Une étude récente suggère à nouveau que café et grossesse ne font pas bon ménage, du moins chez la souris. Les autorités sanitaires préconisent aux femmes enceintes de ne pas dépasser trois tasses de café par jour. © Mulia, Flickr, cc by nc nd 2.0

Voilà le retour d'un serpent de mer. Les femmes enceintes doivent-elles éviter de boire du café ? La question est à nouveau posée par des scientifiques de l'Inserm. Dans leur étude, publiée dans la revue Science Translational Medicine, ils montrent que la consommation régulière de caféine pendant la grossesse affecte le développement du cerveau chez la souris.
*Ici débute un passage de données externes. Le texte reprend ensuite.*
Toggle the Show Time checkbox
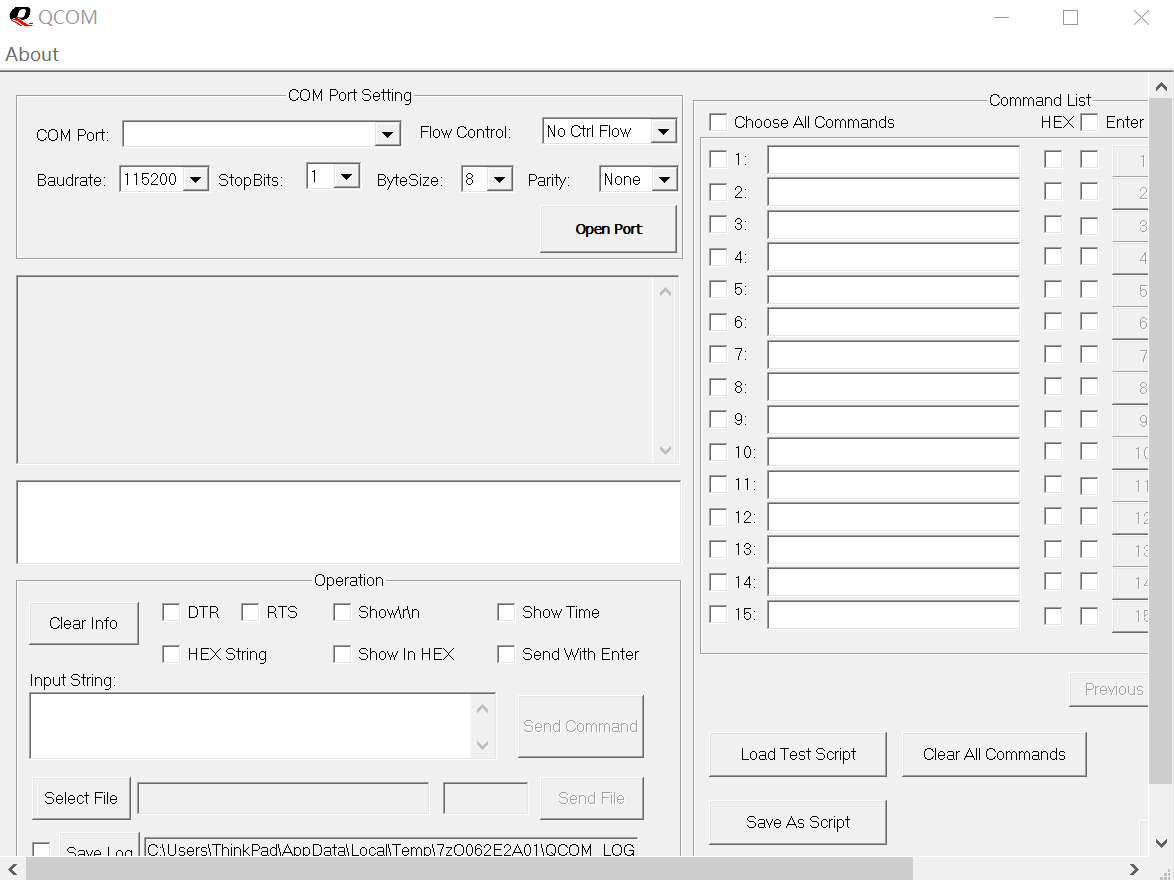The width and height of the screenshot is (1174, 880). [507, 612]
Les chercheurs ont utilisé des souris enceintes comme modèle et leur ont quotidiennement fait boire du café pendant toute la durée de la gestation (19 à 20 jours). Selon eux, la dose administrée correspond à l'équivalent de deux à trois tasses par jours chez l'Homme. Leurs résultats sont plutôt inquiétants. En effet, les souriceaux ayant consommé du café in utero sont beaucoup plus sensibles aux crises d’épilepsie que les autres. D'autre part, une fois devenus adultes, ils présentent d'importants problèmes de mémoire spatiale, ce qui se caractérise par des difficultés à se repérer dans leur environnement.
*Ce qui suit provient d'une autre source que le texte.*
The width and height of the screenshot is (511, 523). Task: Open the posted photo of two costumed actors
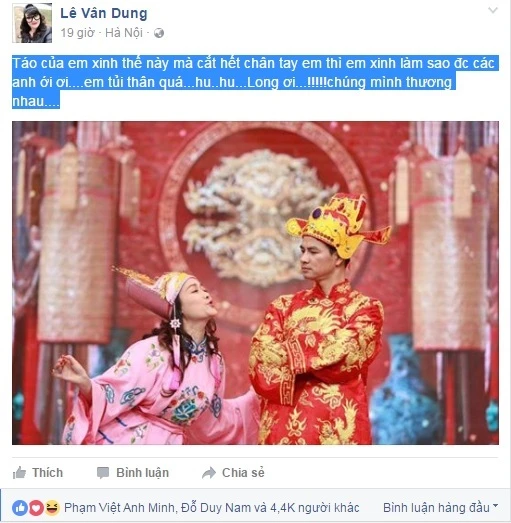pyautogui.click(x=256, y=283)
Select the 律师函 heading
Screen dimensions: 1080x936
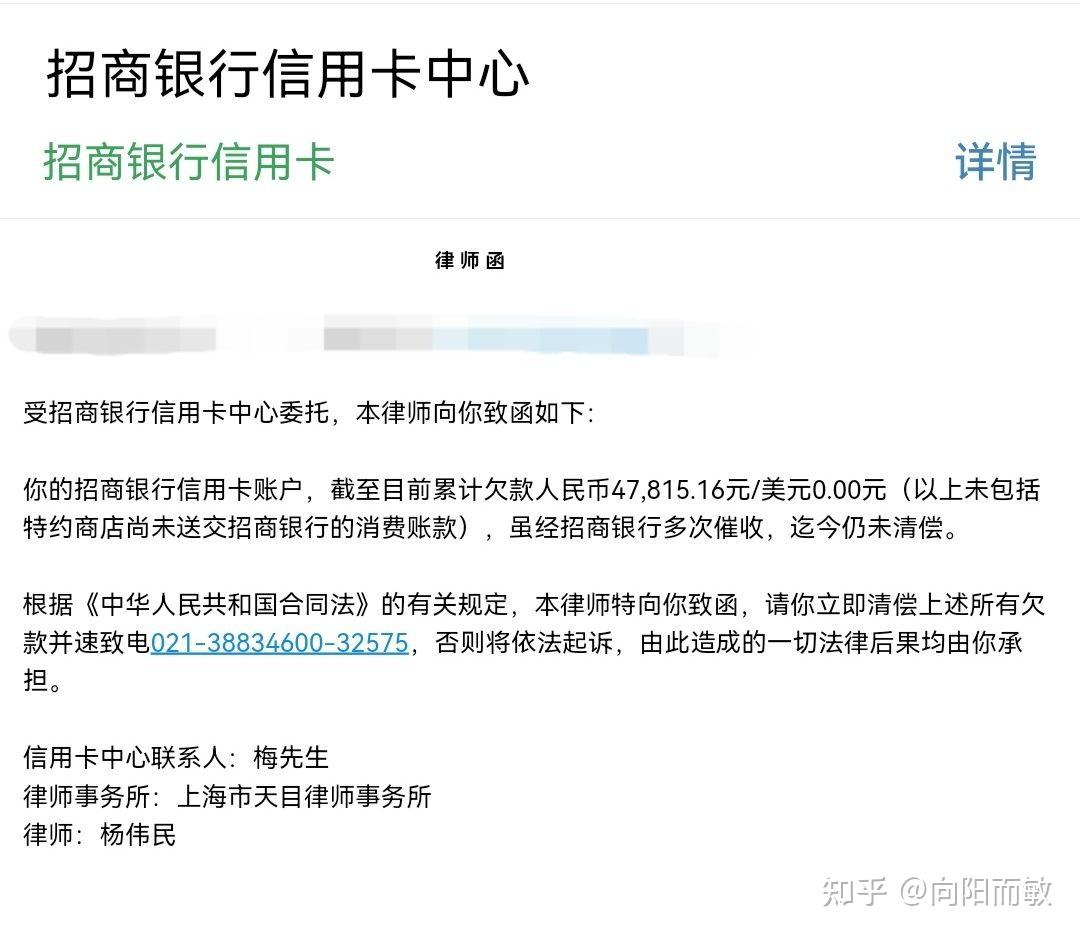point(470,261)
Lors du développement embryonnaire, certaines cellules sont fabriquées dans des zones spécialisées et migrent ensuite vers les régions où elles vont travailler. Ce phénomène est appelé migration neuronale. Chez les souris, la consommation de café in utero réduit la vitesse de déplacement de ces cellules. © juliennd, Flickr, cc by nc sa 2.0

Les souriceaux exposés à la caféine plus sensibles à l’épilepsie

Comment la caféine affecte-t-elle le cerveau des souris au cours du développement embryonnaire ? Les chercheurs ont émis l'hypothèse qu'elle interférait avec la migration des cellules nerveuses. En effet, certaines cellules naissent dans des régions cérébrales spécifiques, puis se déplacent vers celles où elles devront fonctionner. Ce phénomène, appelé migration neuronale, est essentiel à l'activité cérébrale.
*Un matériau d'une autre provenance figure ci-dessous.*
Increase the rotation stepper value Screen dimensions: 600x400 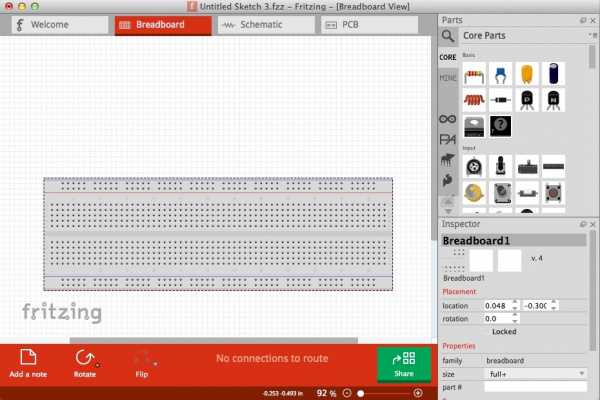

Les chercheurs ont vu juste. Ils ont en effet montré que la caféine se liait à un récepteur cellulaire du cerveau appelé A2AR. Cette fixation ralentirait la vitesse de déplacement des cellules, qui arriveraient alors plus tard que prévu à l'endroit où elles doivent travailler. Ce retard de migration se répercuterait ensuite tout au long du développement et entraînerait des effets néfastes sur le cerveau des souris. Les conséquences sont visibles dès la naissance (excitabilité cellulaire et sensibilité aux crises d'épilepsie), mais aussi à l'âge adulte (perte de neurones et problèmes de mémoire).

Selon Christophe Bernard, le directeur de l'étude, ces résultats doivent être pris avec des pincettes. En effet, il peut être difficile d'extrapoler des données des souris vers l'Homme, compte tenu des différences de développement et de maturation entre ces deux espèces. Dans le Programme national nutrition santé (PNNS), les autorités sanitaires préconisent aux femmes de modérer leur apport en caféine au cours de la grossesse, et de limiter la consommation de café à trois tasses par jour.